The Palermo Protocols at 20: A Missed Opportunity for Ending Trafficking

The Palermo Protocols at 20: A Missed Opportunity for Ending Trafficking

The Palermo Protocols at 20: A Missed Opportunity for Ending Trafficking

Two decades after the United Nations adopted a protocol against human trafficking (the UN Protocol to Prevent, Suppress and Punish Trafficking in Persons, Especially Women and Children, supplementing the United Nations Convention against Transnational Organized Crime), enough time has passed to comment on the most salient aspects of what has gone right and what has gone wrong.

During these decades the international community could have made great strides towards ending the types of exploitation included in the protocol as human trafficking, namely “the exploitation of the prostitution of others or other forms of sexual exploitation, forced labour or services, slavery or practices similar to slavery, servitude or the removal of organs.”

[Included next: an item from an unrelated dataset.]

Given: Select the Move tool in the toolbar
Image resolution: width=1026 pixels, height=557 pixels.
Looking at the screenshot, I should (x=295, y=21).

However, the balance sheet after twenty years shows something else. This is in part because the protocol was linked to a convention against organised crime as well as a second protocol aimed at penalising ‘people smugglers’ for helping migrants to cross borders illicitly. Most measures taken since 2000 have focused on strengthening law enforcement agencies and prosecuting criminals. They have not addressed the causes of exploitation or sought to reduce its occurrence. The smuggling protocol furthermore made it harder to distinguish the benevolent brokers helping irregular migrants to cross borders from the sharks preying on migrants, while legitimising government attempts to equate the two. As a result, the past two decades have seen the world’s wealthy countries institute a range of hostile measures to prevent refugees and irregular migrants from entering their territories.